Both the European Trade Union Confederation (ETUC) and a majority of MEPs insist that the UK must fall into line with the other 14 member states.

“We simply have to put an end to the opt-out. There has to be a place for a stronger social dimension in the treaty, and it must specify basic rights,” insists an ETUC official, calling for co-decision powers for the Parliament on all questions of social policy and an end to unanimous voting in this field.

Hughes echoes such sentiments, although he is sensitive to the diversity of views within his institution. “We need basic social rights written into the treaty, widening its scope to forbid all forms of discrimination, and to cover the rights of third country nationals. Unanimous voting has to go because nothing can possibly happen under this system,” he argues.

The employers' federation UNICE remains determined, however, to limit the reach of EU social policy. “In some areas where the Community has taken action, it's been a shambles. Court action on the transfer of undertakings has led to enormous uncertainty for companies,” says a UNICE official.

EU employers are calling for a clear division between free movement and health and safety - which they believe should be decided centrally - and working time, pay and social security, which should be left to national competence.

While it will fight attempts to write the Social Protocol into the treaty, UNICE admits the need for legal clarity, claiming that passages in the protocol on equality directly contradict provisions in the treaty.

Views on the legal basis for European social policy may vary hugely, but on one issue there is virtual unanimity.

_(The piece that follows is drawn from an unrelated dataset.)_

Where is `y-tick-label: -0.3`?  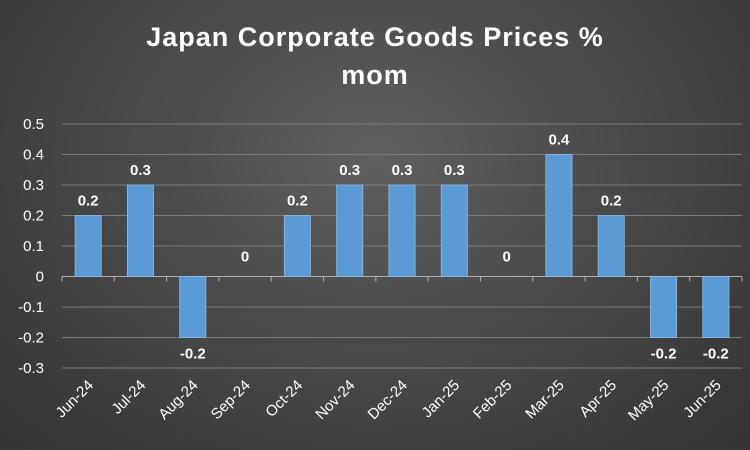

Unemployment is, and will remain, the greatest problem facing the Union.

While there has been little sympathy for Swedish calls for employment to be considered one of the criteria for economic and monetary union, the battle against unemployment will undoubtedly be given a firmer footing in the revamped treaty, probably based on the approach outlined at successive summit meetings.

Hughes is convinced that there is no contradiction between the battle for jobs and improved social protection policies.

But cynics wonder how much practical difference a paper commitment to jobs will make, particularly as member states struggle to meet the single currency's convergence criteria.